Pour chaque affirmation, répondez par oui ou non selon qu'elle concorde ou non avec l'entretien sur l'état de l'agriculture en Afrique, et citez mot pour mot le passage qui tranche : 1. Le rapport couvre la mécanisation agricole. 2. Une partie des données provient de la Banque mondiale. 3. Le rapport est présenté comme neutre.

▶ [Texte cité]:

○ ○ ○ ○ ○ ○ ○

Sidwaya (S.) : Vous êtes l’un des coordinateurs du rapport sur l’état de l’agriculture en Afrique. Dites-nous quels sont les critères qui ont été pris en compte ?

Aboubacar Diaby (AD) : Notre objectif était de faire un rapport qui n’est trop général qu’on a l’habitude de trouver sur l’agriculture en Afrique. En même temps, nous avons évité de faire un rapport trop technique afin que ce soit un document accessible à tous. C’est un rapport à mi-chemin entre un document d’information générale et un document académique. Pour cette première version, nous n’avons pas fait un rapport thématique. Au lieu de nous focaliser sur un thème donné, nous avons au contraire essayé de couvrir le maximum possible, les différents aspects de la chaîne de valeur de l’agriculture, c’est-à-dire, depuis la recherche jusqu’à la commercialisation des produits. Certes, on n’a pas pu couvrir tous les chaînons notamment la mécanisation agricole, l’irrigation et la nutrition. Mais nous avons quand même travaillé sur les segments les plus importants qui concentrent le maximum des investissements actuels dans l’agriculture.
De plus, nous avons fait l’effort de produire un rapport qui n’est pas biaisé par notre vision en tant qu’organisation. Bien sûr ce n’est pas un rapport neutre. L’Alliance pour la révolution verte en Afrique (AGRA) s’intéresse plus particulièrement aux petits exploitants agricoles. Nous ne pouvions pas nous en éloigner dans le rapport. Cependant nous avons pu détacher le plus possible le rapport de l’AGRA.
Enfin nous avons voulu un rapport qui décrit et analyse la situation actuelle de l’agriculture en Afrique et son évolution au cours des dix dernières années. Pour ce faire, nous nous sommes efforcés à avoir des données récentes que nous avons collectées dans différentes institutions comme les ministères de l’Agriculture, les instituts nationaux de statistique, la Banque mondiale, la FAO, etc.

○ ○ ○ ○ ○ ○ ○

▶ [Enregistrements]:

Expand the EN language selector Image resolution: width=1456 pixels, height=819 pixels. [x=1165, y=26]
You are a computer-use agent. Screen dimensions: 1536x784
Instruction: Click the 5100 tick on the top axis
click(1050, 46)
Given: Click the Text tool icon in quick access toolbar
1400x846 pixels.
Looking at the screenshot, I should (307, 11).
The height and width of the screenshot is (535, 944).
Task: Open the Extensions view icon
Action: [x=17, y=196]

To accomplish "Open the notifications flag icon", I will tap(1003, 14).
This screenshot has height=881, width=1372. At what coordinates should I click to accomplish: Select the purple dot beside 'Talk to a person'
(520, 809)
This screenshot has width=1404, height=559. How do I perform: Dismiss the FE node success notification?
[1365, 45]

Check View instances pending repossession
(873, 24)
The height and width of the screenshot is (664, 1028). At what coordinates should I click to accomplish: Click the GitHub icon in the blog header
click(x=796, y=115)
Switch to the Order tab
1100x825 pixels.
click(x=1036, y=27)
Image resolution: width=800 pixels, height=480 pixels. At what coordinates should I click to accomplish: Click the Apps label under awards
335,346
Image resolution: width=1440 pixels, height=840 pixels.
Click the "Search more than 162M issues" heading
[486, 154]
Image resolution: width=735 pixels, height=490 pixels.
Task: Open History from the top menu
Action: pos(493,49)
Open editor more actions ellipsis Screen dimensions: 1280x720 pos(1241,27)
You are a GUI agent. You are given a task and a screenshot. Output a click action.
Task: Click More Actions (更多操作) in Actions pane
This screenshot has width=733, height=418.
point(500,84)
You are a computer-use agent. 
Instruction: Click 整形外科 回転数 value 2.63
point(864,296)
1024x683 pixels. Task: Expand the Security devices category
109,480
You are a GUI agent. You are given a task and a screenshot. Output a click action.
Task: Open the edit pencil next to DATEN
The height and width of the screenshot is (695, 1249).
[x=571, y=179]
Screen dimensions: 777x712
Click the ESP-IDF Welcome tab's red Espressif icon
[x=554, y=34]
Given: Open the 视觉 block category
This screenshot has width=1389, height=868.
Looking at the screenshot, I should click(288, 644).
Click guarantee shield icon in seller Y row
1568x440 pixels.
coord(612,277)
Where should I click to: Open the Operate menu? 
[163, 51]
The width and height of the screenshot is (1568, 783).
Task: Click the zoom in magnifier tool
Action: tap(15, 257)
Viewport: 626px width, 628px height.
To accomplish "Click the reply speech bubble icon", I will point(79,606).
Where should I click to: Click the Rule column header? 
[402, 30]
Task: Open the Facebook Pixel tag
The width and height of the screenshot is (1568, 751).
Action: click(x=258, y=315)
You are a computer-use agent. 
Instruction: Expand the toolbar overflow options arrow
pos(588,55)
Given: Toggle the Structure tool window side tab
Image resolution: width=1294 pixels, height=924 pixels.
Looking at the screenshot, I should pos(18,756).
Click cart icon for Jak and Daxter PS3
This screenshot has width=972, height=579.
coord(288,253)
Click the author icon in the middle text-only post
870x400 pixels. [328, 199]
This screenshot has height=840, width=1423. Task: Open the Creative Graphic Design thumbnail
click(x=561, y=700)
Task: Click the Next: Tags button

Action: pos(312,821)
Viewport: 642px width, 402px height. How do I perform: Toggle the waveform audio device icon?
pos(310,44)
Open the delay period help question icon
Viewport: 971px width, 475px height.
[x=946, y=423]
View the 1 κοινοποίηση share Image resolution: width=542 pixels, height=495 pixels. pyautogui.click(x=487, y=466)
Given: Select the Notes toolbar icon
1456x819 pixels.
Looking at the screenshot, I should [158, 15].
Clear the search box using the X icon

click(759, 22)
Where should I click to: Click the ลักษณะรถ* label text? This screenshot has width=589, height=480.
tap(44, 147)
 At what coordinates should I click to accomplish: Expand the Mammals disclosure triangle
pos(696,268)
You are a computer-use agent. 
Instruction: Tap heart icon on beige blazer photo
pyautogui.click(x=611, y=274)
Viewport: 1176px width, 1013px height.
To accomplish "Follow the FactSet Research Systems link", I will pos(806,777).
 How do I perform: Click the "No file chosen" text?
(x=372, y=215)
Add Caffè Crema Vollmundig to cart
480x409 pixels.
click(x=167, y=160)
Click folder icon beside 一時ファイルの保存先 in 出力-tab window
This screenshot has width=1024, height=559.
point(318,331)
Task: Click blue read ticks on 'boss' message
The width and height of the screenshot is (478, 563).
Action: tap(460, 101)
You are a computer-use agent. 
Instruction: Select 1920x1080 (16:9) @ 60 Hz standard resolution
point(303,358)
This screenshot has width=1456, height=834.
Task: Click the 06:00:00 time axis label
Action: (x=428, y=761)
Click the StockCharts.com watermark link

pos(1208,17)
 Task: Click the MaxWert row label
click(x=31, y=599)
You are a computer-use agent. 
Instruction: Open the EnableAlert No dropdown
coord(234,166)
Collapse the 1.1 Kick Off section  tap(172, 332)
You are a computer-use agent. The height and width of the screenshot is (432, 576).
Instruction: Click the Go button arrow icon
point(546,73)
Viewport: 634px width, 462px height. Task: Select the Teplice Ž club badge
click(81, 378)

○ ○ ○ ○ ○ ○ ○

▶ [Réponse]:
1. Non : « on n’a pas pu couvrir tous les chaînons notamment la mécanisation agricole, l’irrigation et la nutrition »
2. Oui : « des données récentes que nous avons collectées dans différentes institutions comme les ministères de l’Agriculture, les instituts nationaux de statistique, la Banque mondiale, la FAO, etc. »
3. Non : « Bien sûr ce n’est pas un rapport neutre. »